#### INFORMATION
┏━━

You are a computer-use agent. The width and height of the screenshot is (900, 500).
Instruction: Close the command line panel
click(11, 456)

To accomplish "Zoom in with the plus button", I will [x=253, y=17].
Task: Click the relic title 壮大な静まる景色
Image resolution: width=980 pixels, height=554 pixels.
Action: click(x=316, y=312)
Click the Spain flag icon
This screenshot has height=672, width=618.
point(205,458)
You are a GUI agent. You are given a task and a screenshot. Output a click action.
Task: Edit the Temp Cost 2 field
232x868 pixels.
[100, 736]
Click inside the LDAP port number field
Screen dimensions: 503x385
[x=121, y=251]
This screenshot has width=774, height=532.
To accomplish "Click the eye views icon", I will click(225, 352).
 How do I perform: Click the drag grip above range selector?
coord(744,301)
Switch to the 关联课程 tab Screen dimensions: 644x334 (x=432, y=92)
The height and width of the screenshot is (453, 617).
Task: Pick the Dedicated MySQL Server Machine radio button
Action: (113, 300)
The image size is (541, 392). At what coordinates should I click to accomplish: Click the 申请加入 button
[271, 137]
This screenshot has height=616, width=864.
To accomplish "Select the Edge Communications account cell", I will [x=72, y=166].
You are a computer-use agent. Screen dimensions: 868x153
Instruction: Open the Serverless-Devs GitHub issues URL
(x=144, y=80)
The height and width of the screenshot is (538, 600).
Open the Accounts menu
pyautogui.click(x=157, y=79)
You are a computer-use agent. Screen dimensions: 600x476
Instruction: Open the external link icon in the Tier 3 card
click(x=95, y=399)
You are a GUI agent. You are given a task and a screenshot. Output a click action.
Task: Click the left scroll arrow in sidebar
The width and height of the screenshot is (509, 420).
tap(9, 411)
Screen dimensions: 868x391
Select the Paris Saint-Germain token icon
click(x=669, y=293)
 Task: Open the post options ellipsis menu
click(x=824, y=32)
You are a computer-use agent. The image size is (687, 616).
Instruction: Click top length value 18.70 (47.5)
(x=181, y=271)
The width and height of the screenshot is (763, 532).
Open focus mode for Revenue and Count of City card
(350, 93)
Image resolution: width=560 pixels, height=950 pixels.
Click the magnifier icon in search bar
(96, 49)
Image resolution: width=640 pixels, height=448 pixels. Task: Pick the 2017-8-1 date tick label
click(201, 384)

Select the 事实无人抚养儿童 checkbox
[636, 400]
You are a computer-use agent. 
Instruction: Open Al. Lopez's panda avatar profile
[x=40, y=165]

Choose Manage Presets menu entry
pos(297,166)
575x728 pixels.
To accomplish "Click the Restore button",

┗━━

For each line in the records that contains the word "computer", make a copy.

You are a computer-use agent. The width and height of the screenshot is (900, 500).
You are a computer-use agent. Screen dimensions: 868x153
You are a computer-use agent. Screen dimensions: 600x476
You are a computer-use agent. The image size is (687, 616).
You are a computer-use agent. 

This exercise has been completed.